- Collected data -
::::::::::

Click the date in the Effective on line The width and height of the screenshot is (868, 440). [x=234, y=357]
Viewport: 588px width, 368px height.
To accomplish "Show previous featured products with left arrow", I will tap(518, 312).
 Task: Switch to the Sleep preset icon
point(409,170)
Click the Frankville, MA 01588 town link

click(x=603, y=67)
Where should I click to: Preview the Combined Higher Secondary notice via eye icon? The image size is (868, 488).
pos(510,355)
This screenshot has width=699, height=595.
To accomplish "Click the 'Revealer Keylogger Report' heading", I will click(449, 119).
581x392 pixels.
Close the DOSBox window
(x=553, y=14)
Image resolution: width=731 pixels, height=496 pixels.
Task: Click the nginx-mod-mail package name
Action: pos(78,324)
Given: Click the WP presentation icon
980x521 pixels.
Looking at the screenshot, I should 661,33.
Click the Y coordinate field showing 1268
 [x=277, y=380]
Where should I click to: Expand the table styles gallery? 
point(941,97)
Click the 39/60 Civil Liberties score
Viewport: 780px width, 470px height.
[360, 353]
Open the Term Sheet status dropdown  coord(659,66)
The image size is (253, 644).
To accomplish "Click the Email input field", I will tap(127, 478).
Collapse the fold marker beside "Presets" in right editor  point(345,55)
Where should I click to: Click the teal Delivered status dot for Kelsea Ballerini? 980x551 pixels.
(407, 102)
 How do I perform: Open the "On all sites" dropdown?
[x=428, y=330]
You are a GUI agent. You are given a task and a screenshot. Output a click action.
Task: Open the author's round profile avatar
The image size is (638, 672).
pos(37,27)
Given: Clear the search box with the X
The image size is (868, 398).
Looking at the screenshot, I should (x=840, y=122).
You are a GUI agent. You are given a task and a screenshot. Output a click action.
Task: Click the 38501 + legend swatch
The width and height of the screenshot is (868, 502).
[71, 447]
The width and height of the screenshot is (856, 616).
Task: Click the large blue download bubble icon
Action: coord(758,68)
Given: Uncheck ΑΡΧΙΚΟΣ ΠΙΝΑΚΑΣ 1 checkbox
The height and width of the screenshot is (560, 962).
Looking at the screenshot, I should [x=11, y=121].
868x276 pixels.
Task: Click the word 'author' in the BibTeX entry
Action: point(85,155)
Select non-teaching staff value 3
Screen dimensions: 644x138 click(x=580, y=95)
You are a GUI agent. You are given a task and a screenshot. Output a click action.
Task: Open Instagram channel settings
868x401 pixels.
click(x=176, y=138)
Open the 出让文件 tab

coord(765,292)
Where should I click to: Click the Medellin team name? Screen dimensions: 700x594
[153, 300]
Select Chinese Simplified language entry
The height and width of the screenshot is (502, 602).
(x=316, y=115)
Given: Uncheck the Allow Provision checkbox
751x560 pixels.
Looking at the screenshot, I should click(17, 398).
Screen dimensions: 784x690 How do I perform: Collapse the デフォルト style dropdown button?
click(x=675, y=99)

::::::::::

- Work to complete -
A precise copy of all the records is needed.

- Finished exercise -
Click the date in the Effective on line The width and height of the screenshot is (868, 440). [x=234, y=357]
Viewport: 588px width, 368px height.
To accomplish "Show previous featured products with left arrow", I will tap(518, 312).
 Task: Switch to the Sleep preset icon
point(409,170)
Click the Frankville, MA 01588 town link

click(x=603, y=67)
Where should I click to: Preview the Combined Higher Secondary notice via eye icon? The image size is (868, 488).
pos(510,355)
This screenshot has width=699, height=595.
To accomplish "Click the 'Revealer Keylogger Report' heading", I will click(449, 119).
581x392 pixels.
Close the DOSBox window
(x=553, y=14)
Image resolution: width=731 pixels, height=496 pixels.
Task: Click the nginx-mod-mail package name
Action: pos(78,324)
Given: Click the WP presentation icon
980x521 pixels.
Looking at the screenshot, I should 661,33.
Click the Y coordinate field showing 1268
 [x=277, y=380]
Where should I click to: Expand the table styles gallery? 
point(941,97)
Click the 39/60 Civil Liberties score
Viewport: 780px width, 470px height.
[360, 353]
Open the Term Sheet status dropdown  coord(659,66)
The image size is (253, 644).
To accomplish "Click the Email input field", I will tap(127, 478).
Collapse the fold marker beside "Presets" in right editor  point(345,55)
Where should I click to: Click the teal Delivered status dot for Kelsea Ballerini? 980x551 pixels.
(407, 102)
 How do I perform: Open the "On all sites" dropdown?
[x=428, y=330]
You are a GUI agent. You are given a task and a screenshot. Output a click action.
Task: Open the author's round profile avatar
The image size is (638, 672).
pos(37,27)
Given: Clear the search box with the X
The image size is (868, 398).
Looking at the screenshot, I should (x=840, y=122).
You are a GUI agent. You are given a task and a screenshot. Output a click action.
Task: Click the 38501 + legend swatch
The width and height of the screenshot is (868, 502).
[71, 447]
The width and height of the screenshot is (856, 616).
Task: Click the large blue download bubble icon
Action: coord(758,68)
Given: Uncheck ΑΡΧΙΚΟΣ ΠΙΝΑΚΑΣ 1 checkbox
The height and width of the screenshot is (560, 962).
Looking at the screenshot, I should [x=11, y=121].
868x276 pixels.
Task: Click the word 'author' in the BibTeX entry
Action: point(85,155)
Select non-teaching staff value 3
Screen dimensions: 644x138 click(x=580, y=95)
You are a GUI agent. You are given a task and a screenshot. Output a click action.
Task: Open Instagram channel settings
868x401 pixels.
click(x=176, y=138)
Open the 出让文件 tab

coord(765,292)
Where should I click to: Click the Medellin team name? Screen dimensions: 700x594
[153, 300]
Select Chinese Simplified language entry
The height and width of the screenshot is (502, 602).
(x=316, y=115)
Given: Uncheck the Allow Provision checkbox
751x560 pixels.
Looking at the screenshot, I should click(17, 398).
Screen dimensions: 784x690 How do I perform: Collapse the デフォルト style dropdown button?
click(x=675, y=99)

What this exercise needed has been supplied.